Although NetworkX itself has many visualization functions, Gephi[4] looks better in interaction and visualization.

Now let’s export the preceding NetworkX data as a game.gephi file and import it into Gephi.

`nx.write_gexf(G, 'game.gexf')`

Open the game.gephi file you just exported into Gephi, and then modify the parameters in Gephi to get a prettier visualized picture:

1. Set the Layout to Force Atlas, modify the Repulsion strength to 500.0, and click the Adjust by sizes option to avoid vertices overlap as much as possible.

Force Atlas is a force-guided layout. The force-guided layout method can produce a fairly beautiful network layout and fully demonstrate the overall structure of the network and its automorphic characteristics. The force-guided layout imitates the gravitational and repulsive forces in physics, and automatically lays out until the forces are balanced.

2. Color the divided communities.

Select Appearance, Nodes, Color, Partition, and community. The community here is the community number property we just added for each vertex.

3. Set the size for vertices and the character name properties for the vertices.

Select Appearance, Nodes, Size, Ranking, and betweenness. The betweenness here is the betweenness property we just added for each vertex.

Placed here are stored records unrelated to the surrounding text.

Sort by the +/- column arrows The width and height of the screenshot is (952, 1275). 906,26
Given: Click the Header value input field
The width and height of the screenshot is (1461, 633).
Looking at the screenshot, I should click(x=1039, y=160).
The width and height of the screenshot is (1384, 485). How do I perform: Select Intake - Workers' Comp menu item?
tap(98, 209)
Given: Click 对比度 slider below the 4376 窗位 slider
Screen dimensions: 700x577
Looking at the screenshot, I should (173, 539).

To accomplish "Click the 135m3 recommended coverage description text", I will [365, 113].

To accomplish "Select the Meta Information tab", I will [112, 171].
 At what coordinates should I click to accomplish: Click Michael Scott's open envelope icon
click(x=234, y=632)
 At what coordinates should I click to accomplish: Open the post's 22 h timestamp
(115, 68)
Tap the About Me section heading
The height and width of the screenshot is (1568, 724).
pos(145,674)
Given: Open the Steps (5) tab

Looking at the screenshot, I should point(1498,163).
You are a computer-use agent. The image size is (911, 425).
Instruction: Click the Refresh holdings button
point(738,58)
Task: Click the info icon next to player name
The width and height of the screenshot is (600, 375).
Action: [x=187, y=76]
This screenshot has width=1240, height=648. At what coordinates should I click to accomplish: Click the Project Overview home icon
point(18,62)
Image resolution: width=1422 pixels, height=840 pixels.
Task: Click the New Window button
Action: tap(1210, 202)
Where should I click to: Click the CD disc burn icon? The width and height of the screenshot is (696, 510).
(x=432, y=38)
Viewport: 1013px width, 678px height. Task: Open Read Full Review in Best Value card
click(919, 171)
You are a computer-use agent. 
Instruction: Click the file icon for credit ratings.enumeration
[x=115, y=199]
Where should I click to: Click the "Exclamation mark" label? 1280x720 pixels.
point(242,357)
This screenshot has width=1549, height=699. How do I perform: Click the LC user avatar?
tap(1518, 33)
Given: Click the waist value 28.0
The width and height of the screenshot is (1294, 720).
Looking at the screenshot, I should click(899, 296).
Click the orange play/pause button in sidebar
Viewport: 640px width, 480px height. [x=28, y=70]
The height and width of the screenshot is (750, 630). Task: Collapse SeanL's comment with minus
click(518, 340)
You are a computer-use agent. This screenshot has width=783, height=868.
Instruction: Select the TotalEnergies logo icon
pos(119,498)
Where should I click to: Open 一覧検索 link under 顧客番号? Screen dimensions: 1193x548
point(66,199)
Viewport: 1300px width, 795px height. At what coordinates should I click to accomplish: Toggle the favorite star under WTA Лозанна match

4. The size of the edge is determined by the weight property of the edge.

Select Appearance, Edges, Size, Ranking, and Weight.

5. Export the visualized picture.

Now you’ve got a relationship graph for characters in *Game of Thrones*. Each vertex represents a character.

This article mainly introduces how to visualize your data with NetworkX and Gephi. Our next article will introduce how to access the data in the graph database Nebula Graph through NetworkX.

The code for this article can be accessed at [5] below.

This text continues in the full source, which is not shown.